U.S. Senator Elizabeth Warren has launched a scathing attack on the Office of the Comptroller of the Currency (OCC), accusing the regulator of violating the National Bank Act by granting national trust charters to at least nine cryptocurrency firms that she deems "unqualified" and operating beyond federal statute.
In a letter sent to Comptroller Jonathan Gould, the Massachusetts Democrat and ranking member of the Senate Banking Committee demanded detailed legal justifications for the approvals, which now cover prominent companies such as Coinbase, Paxos, Ripple, BitGo, and Fidelity Digital Asset Services. Warren argues that these crypto trusts "appear to far exceed the narrow scope of activities permitted by law," effectively rewriting the National Bank Act through administrative action.
The senator’s intervention follows a year of OCC decisions that opened federal trust paths for digital asset custody, settlement, and "riskless principal" trading—a model Warren contends is tantamount to allowing crypto firms to "evade the fundamental safeguards and obligations that come with being a bank." Her letter highlights how the companies, instead of pursuing full-service national bank status with its higher regulatory bar, are using the narrower trust charter to engage in deposit-like stablecoin activities, payments, and lending—functions she says are "closely related to deposit-taking."
Warren also demanded records of any communications between the OCC and President Donald Trump or his family members, specifically citing the pending charter for World Liberty Financial Inc., a crypto venture in which Trump and his family hold a stake. This request deepens the political dimension of the clash, which comes amid the administration’s broader push to create a crypto-friendly regulatory environment.

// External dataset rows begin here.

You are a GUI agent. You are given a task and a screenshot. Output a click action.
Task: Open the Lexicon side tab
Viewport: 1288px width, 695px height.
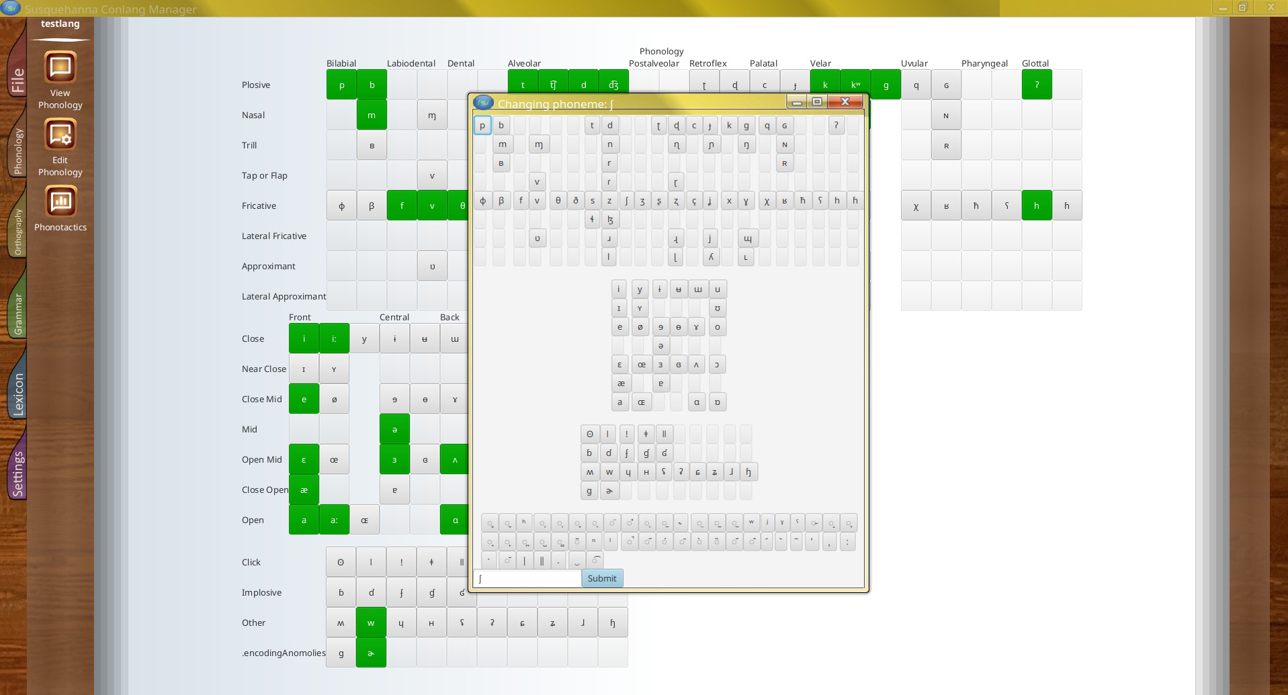tap(17, 394)
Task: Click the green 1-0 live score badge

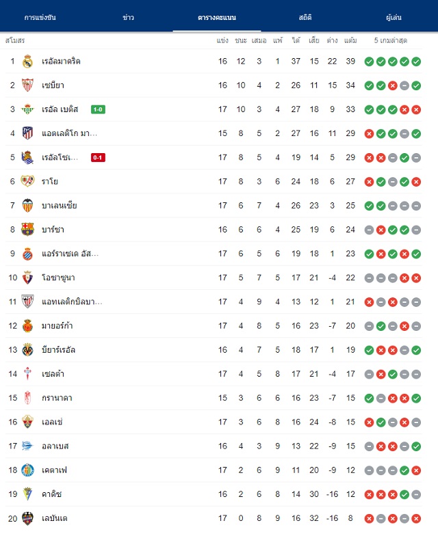Action: (x=98, y=109)
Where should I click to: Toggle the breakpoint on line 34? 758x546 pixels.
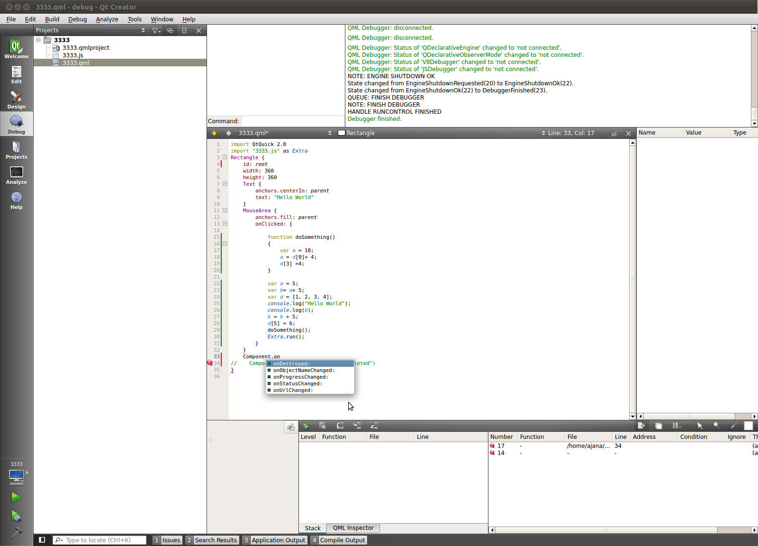pos(210,363)
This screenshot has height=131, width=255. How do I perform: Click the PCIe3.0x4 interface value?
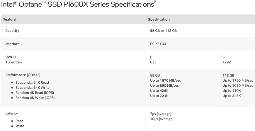pos(158,44)
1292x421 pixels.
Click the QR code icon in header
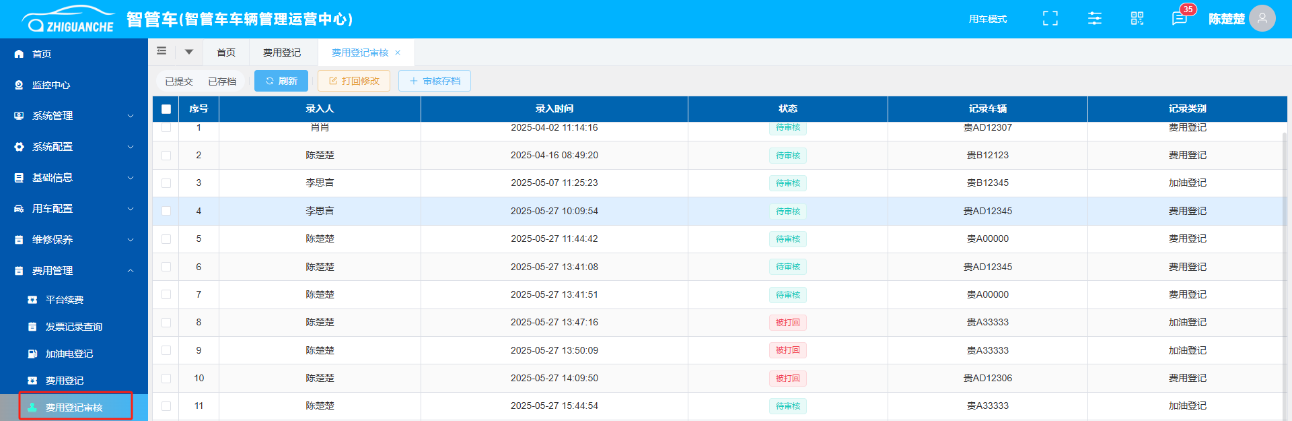[1137, 19]
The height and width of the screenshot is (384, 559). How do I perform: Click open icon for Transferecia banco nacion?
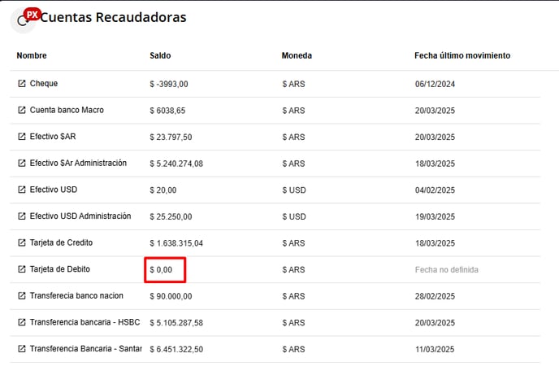[22, 296]
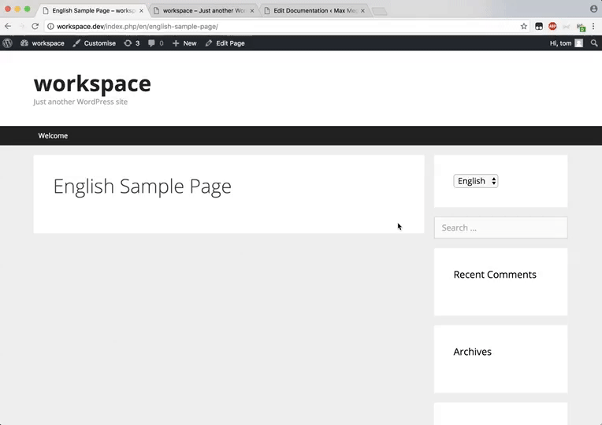Click the tom user avatar
The height and width of the screenshot is (425, 602).
coord(578,43)
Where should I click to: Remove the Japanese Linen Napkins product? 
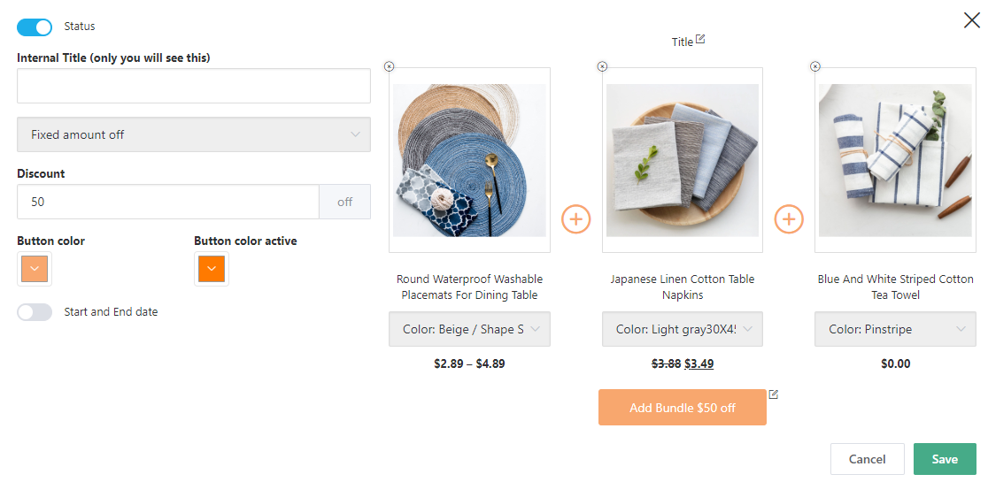[603, 66]
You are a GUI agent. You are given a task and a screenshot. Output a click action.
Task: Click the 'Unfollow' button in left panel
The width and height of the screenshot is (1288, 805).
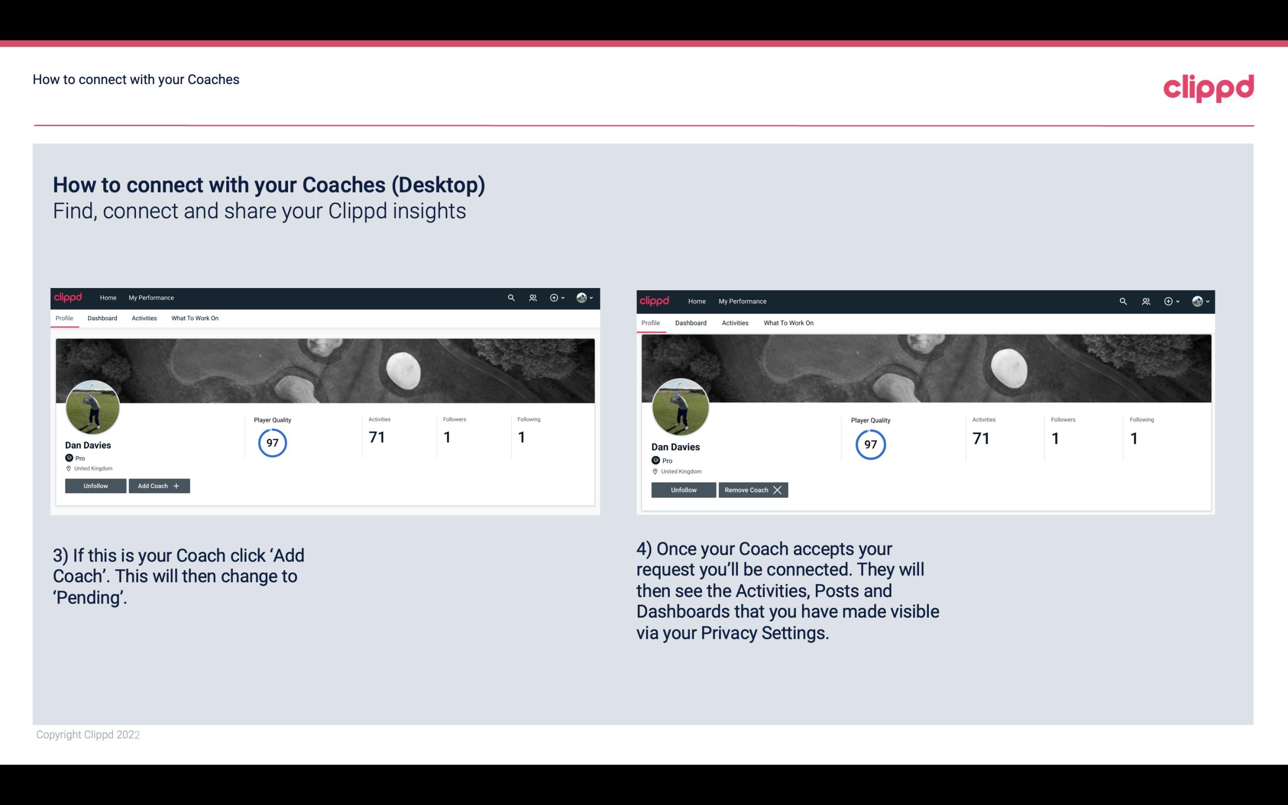(95, 485)
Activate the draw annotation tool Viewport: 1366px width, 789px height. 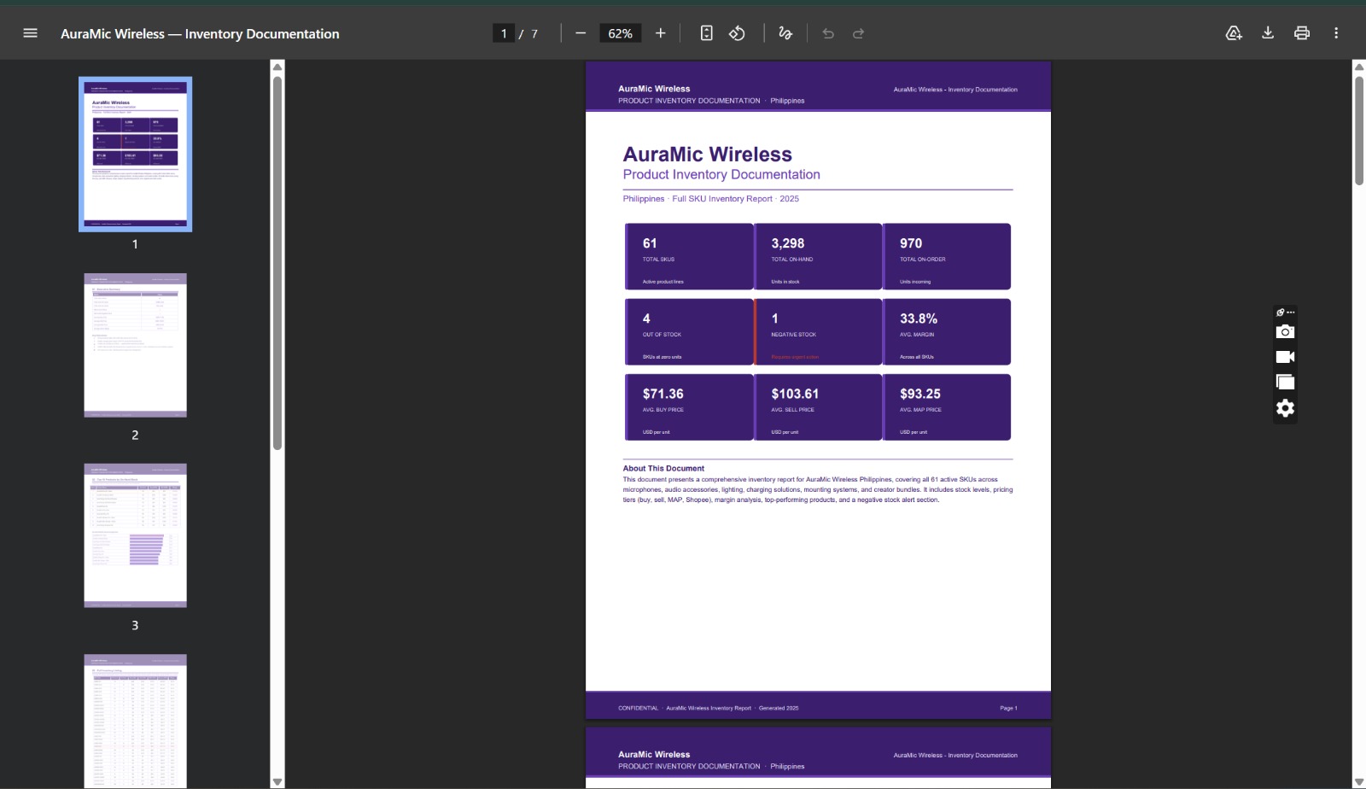785,33
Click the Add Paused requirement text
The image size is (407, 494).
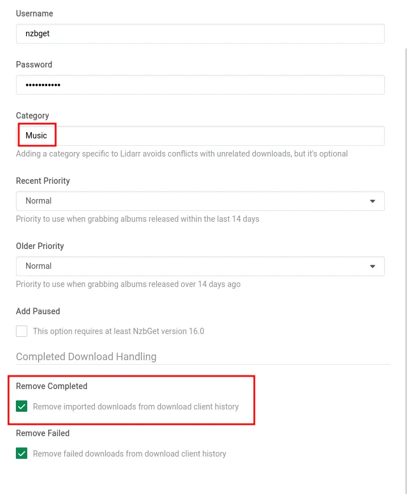[x=119, y=331]
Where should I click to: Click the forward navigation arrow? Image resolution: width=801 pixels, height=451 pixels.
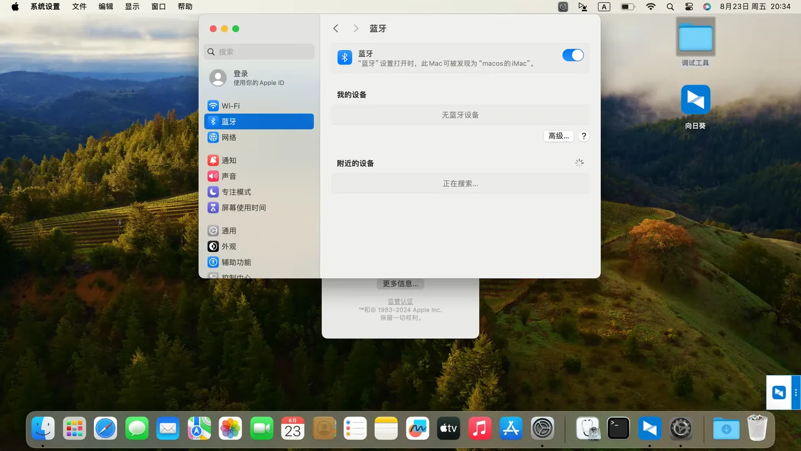(x=355, y=28)
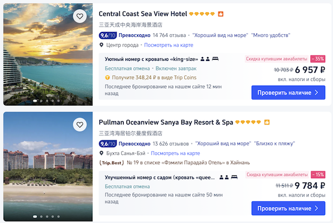Click the orange award badge beside Central Coast stars

click(220, 14)
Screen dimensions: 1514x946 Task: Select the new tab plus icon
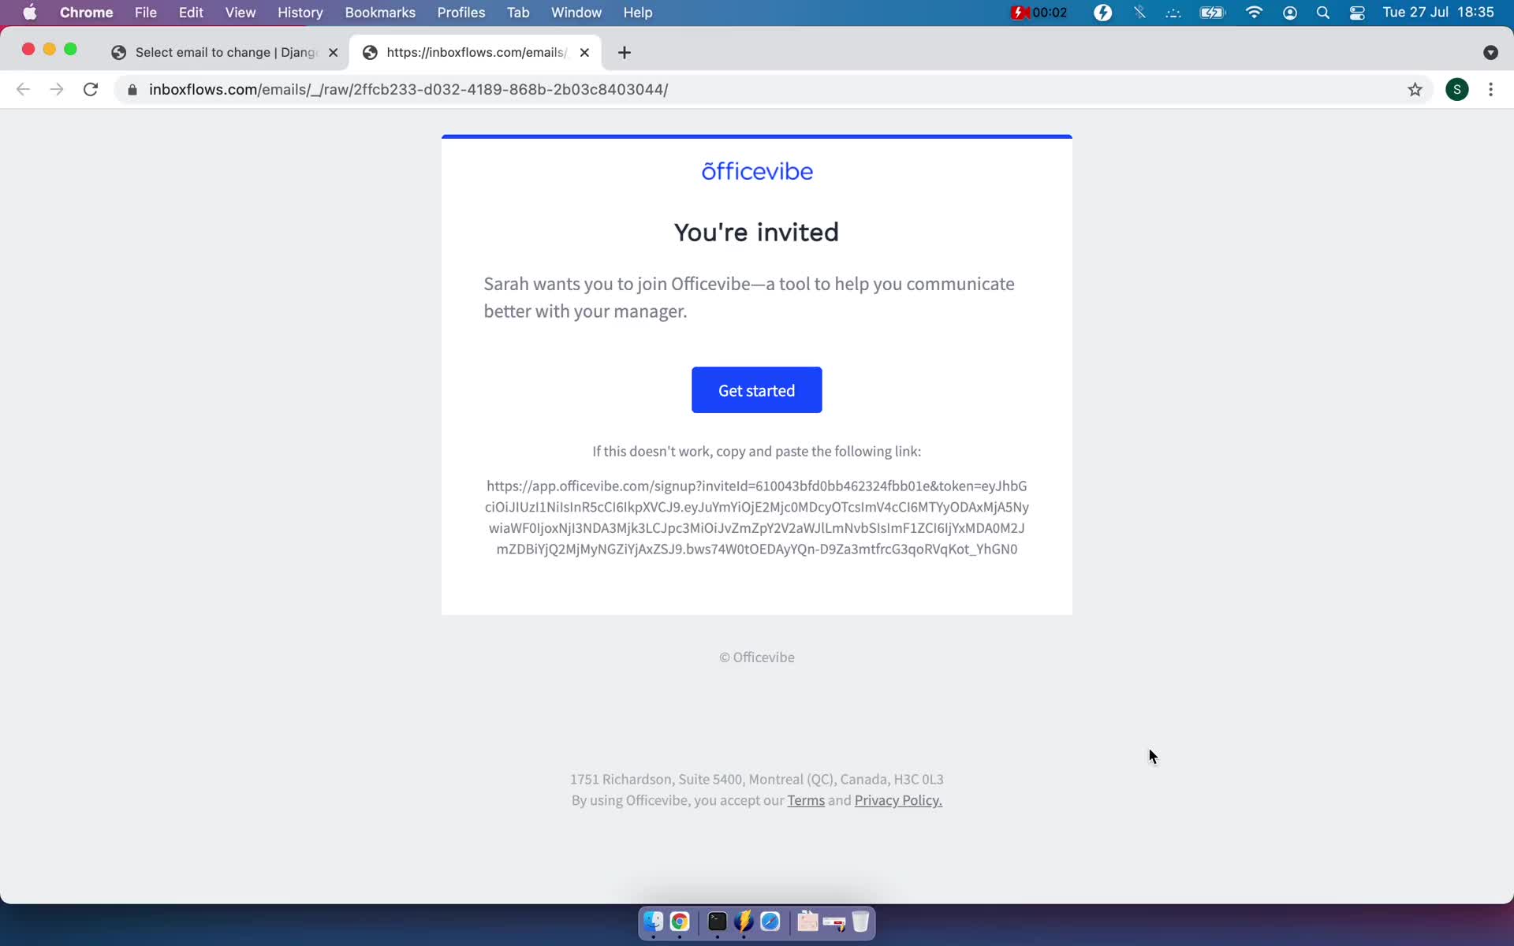624,51
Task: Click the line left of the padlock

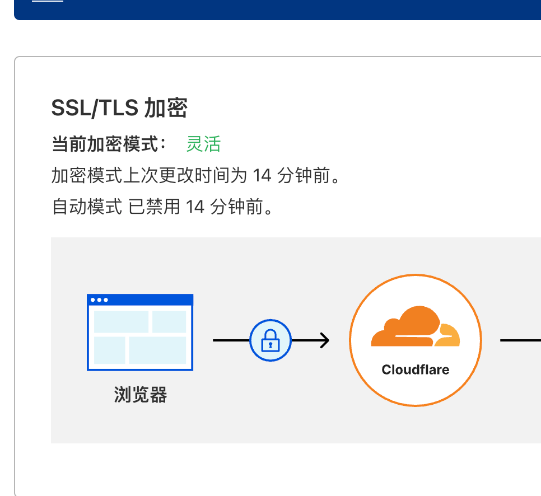Action: click(x=231, y=340)
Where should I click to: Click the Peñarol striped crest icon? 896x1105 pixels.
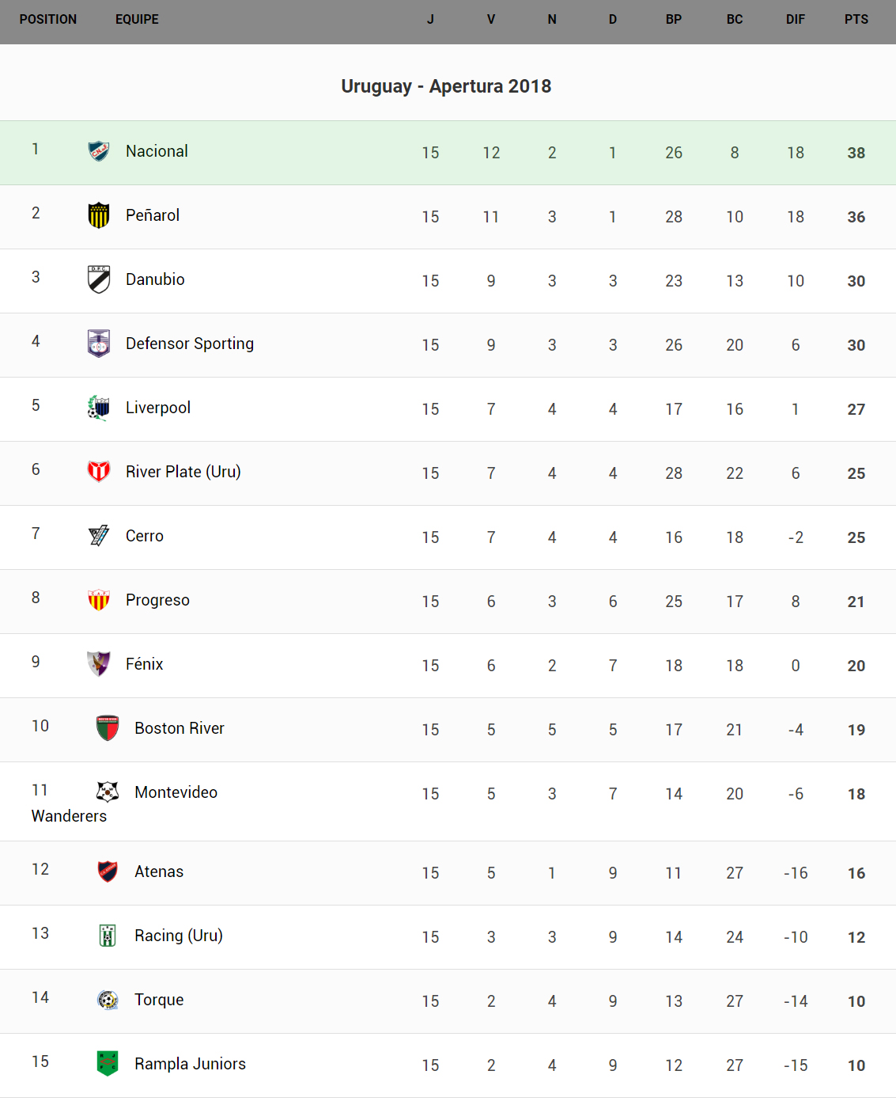99,215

OCC chief Gould has previously insisted that charter reviews are "apolitical and nonpartisan," but Warren’s new demands—including disclosure of the legal analyses underpinning each approval—set up a major test of how far U.S. banking law can be stretched to accommodate crypto infrastructure before Congress must step in. The outcome could have sweeping implications for the future of crypto custody, stablecoin issuance, and institutional adoption in the United States.